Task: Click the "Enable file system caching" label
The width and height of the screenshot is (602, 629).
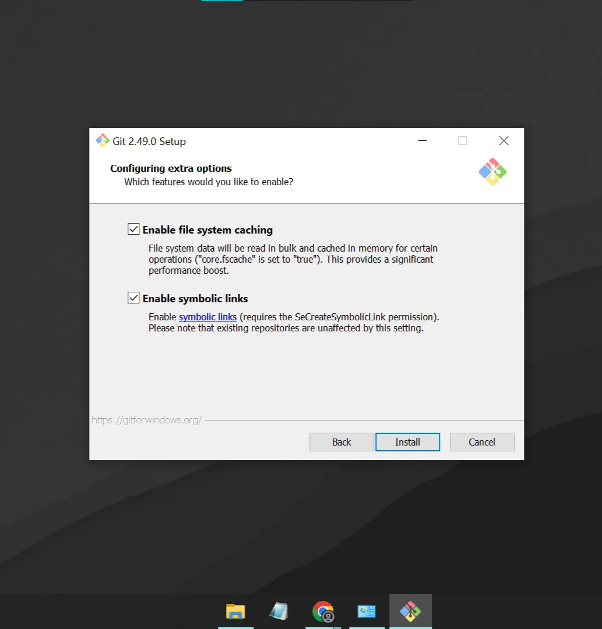Action: [x=207, y=230]
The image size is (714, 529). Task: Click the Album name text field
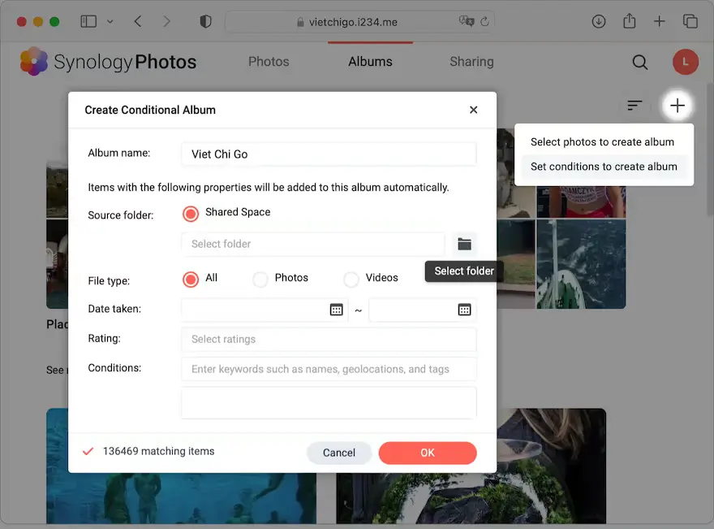pyautogui.click(x=329, y=154)
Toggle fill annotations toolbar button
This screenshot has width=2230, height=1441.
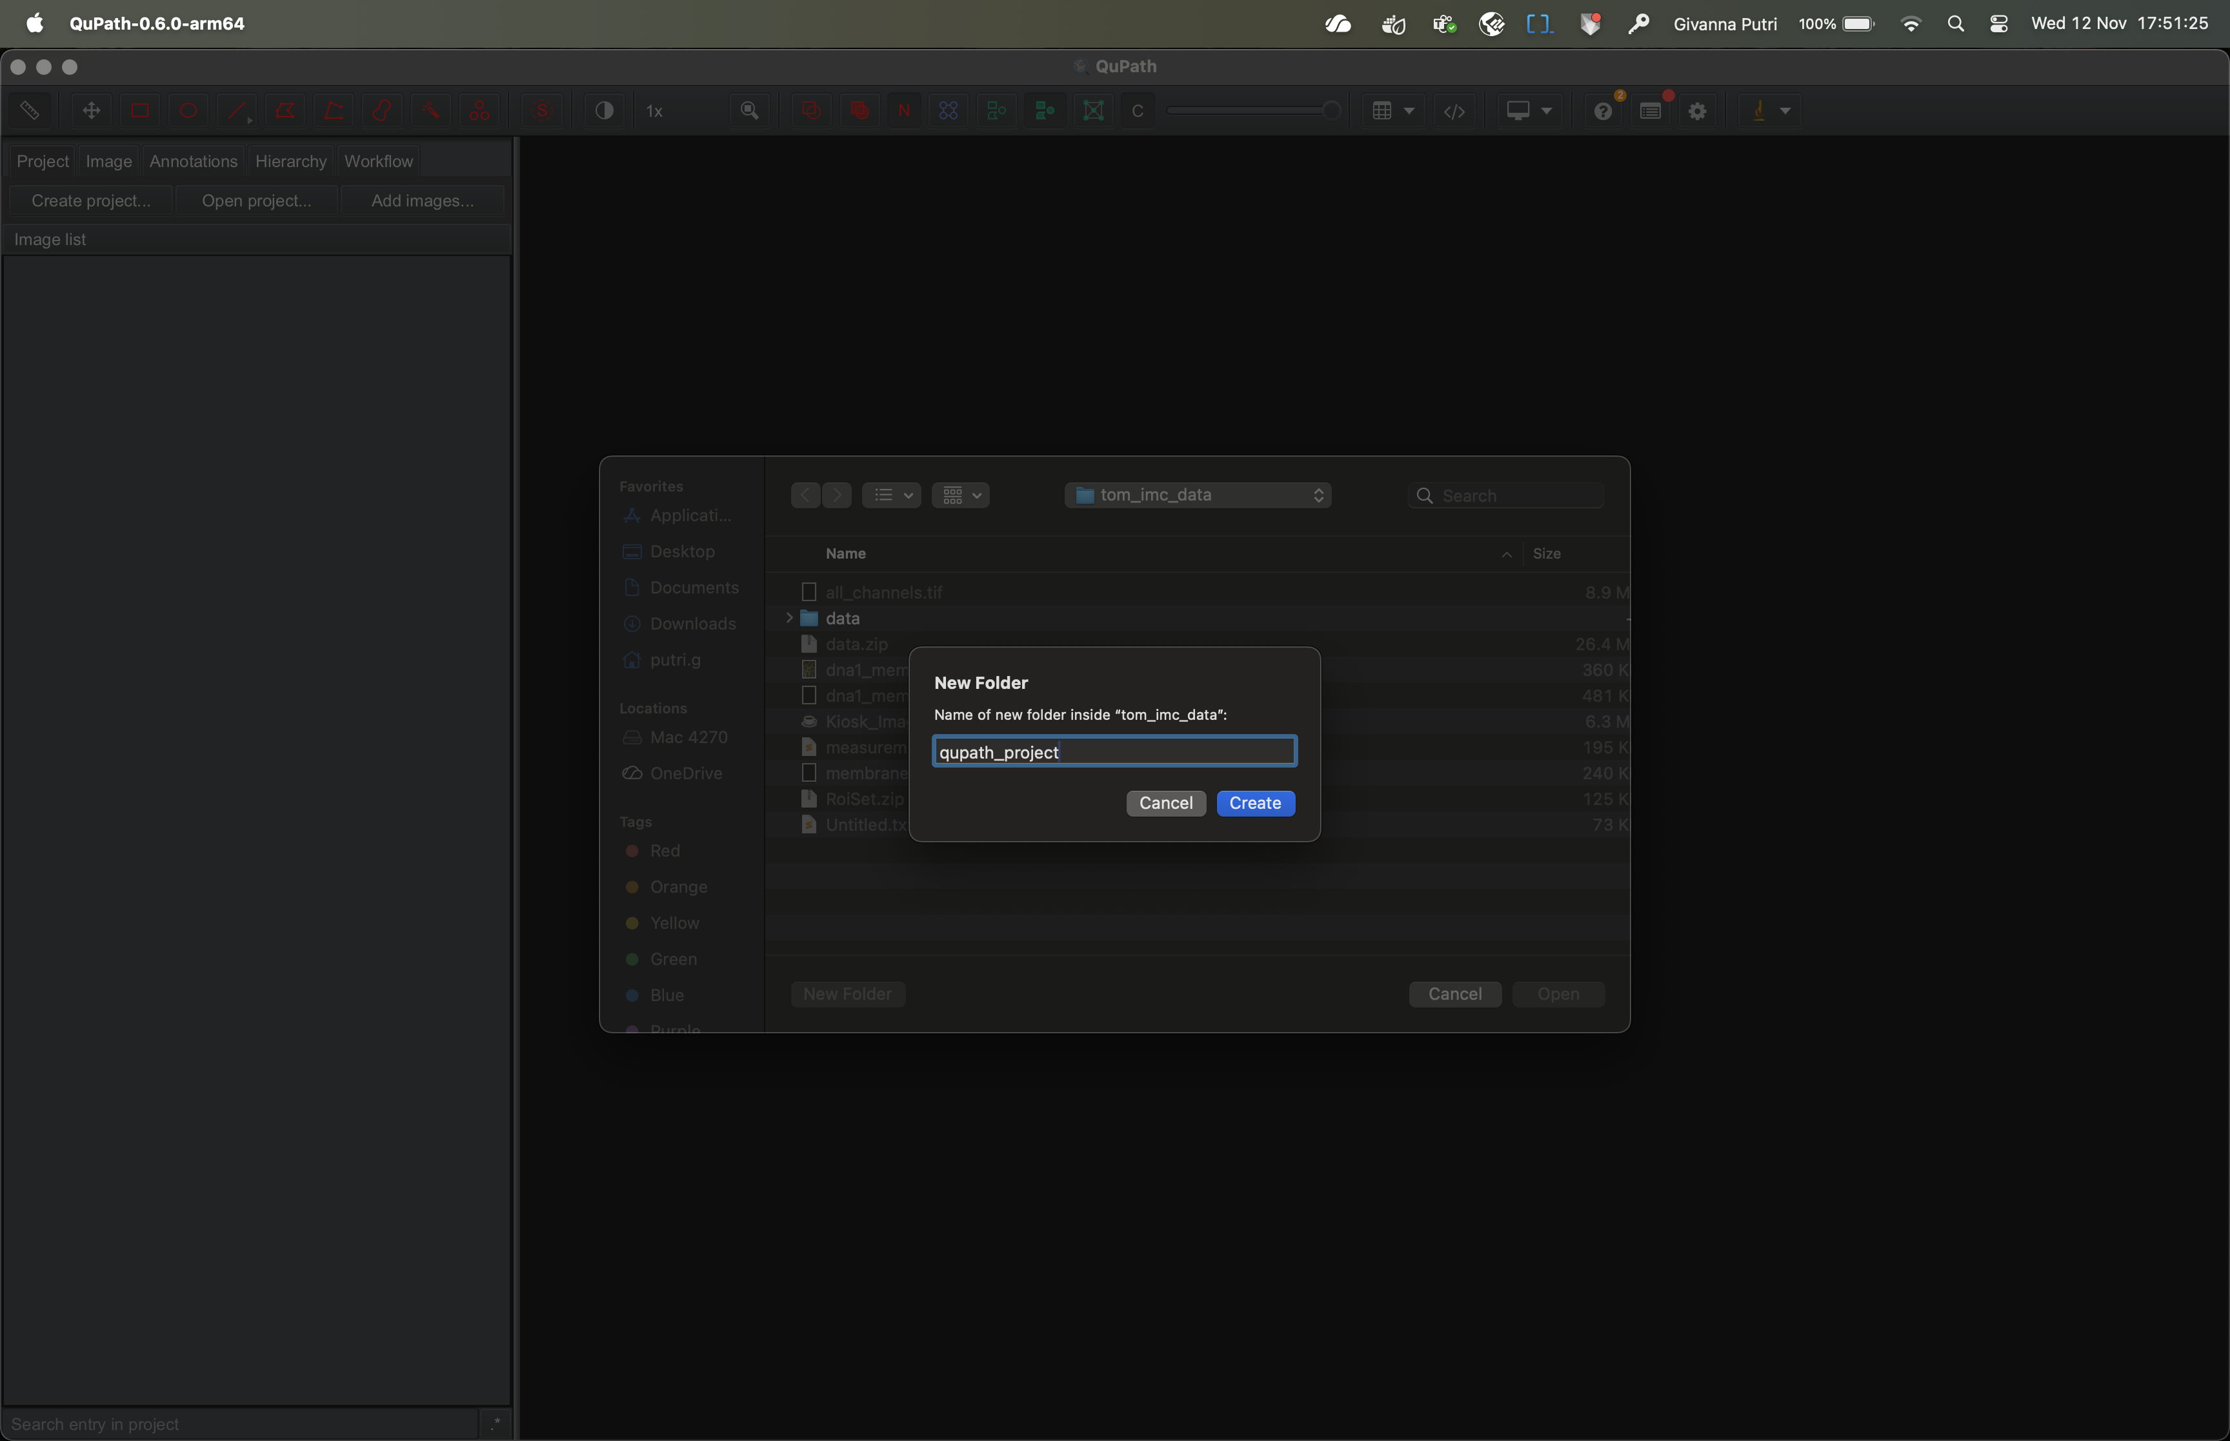coord(859,110)
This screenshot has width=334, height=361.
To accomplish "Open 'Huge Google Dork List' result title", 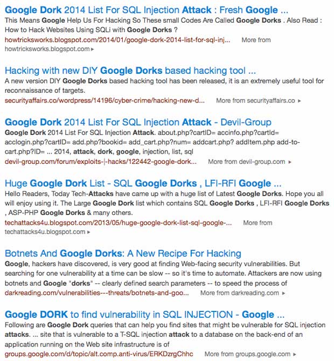I will tap(143, 183).
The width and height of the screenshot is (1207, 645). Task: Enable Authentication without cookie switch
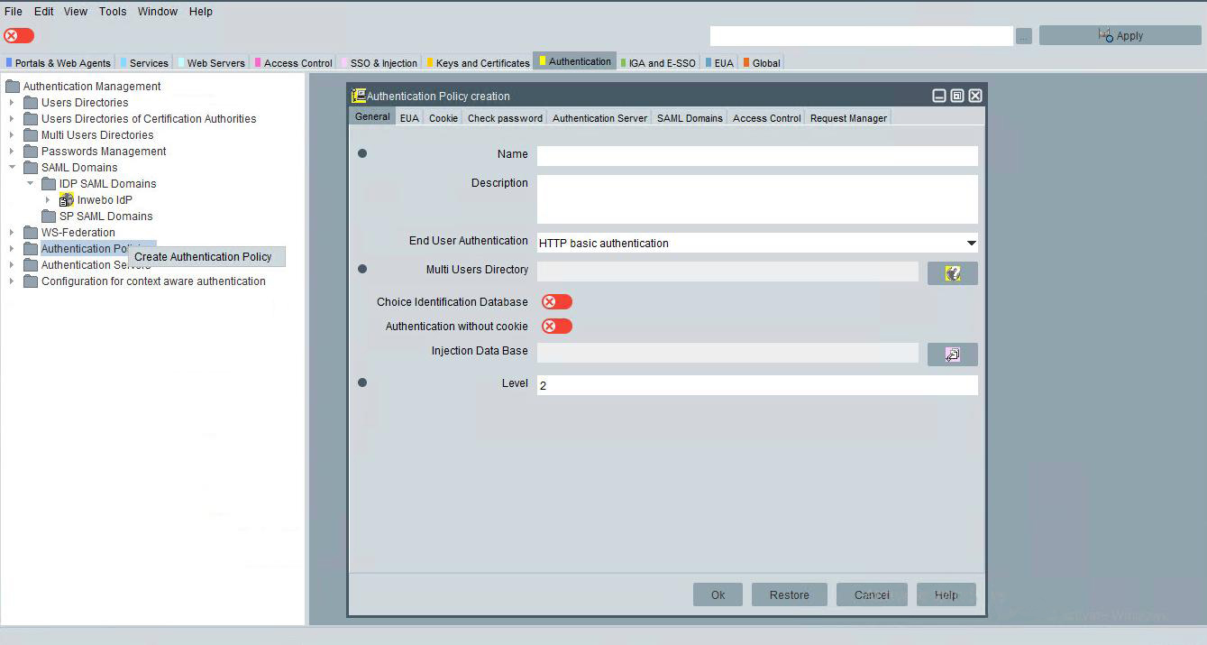tap(556, 327)
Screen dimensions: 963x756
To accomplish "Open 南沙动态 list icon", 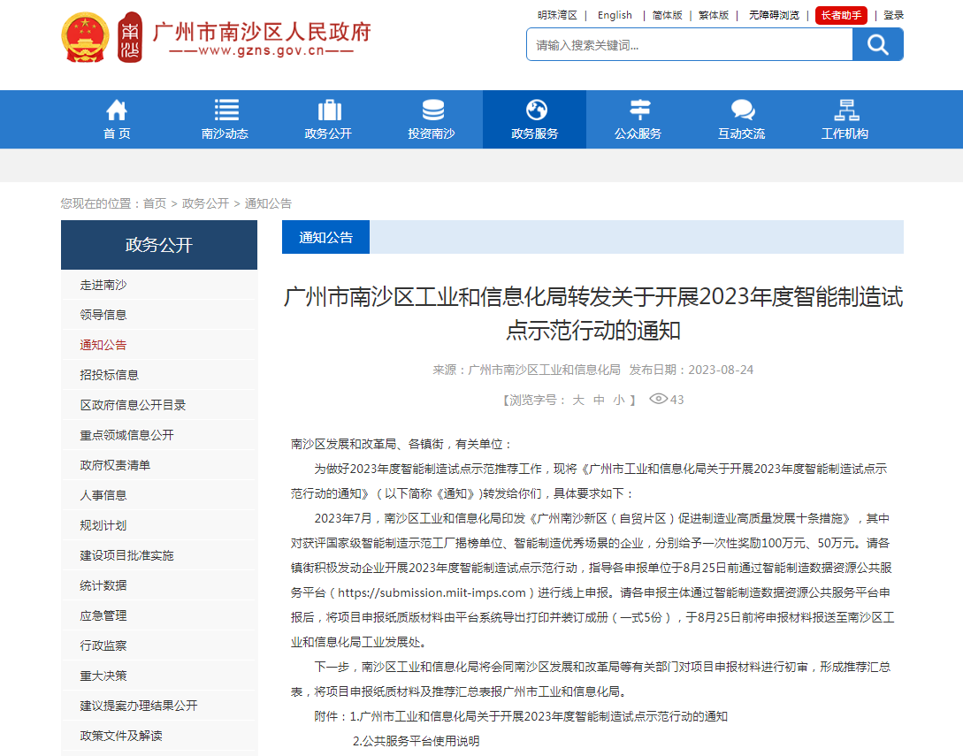I will tap(225, 110).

### GIVEN REQUEST:
Show each line of the listing above that contains the word "Task", with case counting.

### ANSWER BELOW:
Task: Click the "Enable file system caching" label
The image size is (714, 529). Task: Click the Album name text field
The width and height of the screenshot is (1207, 645). Task: Enable Authentication without cookie switch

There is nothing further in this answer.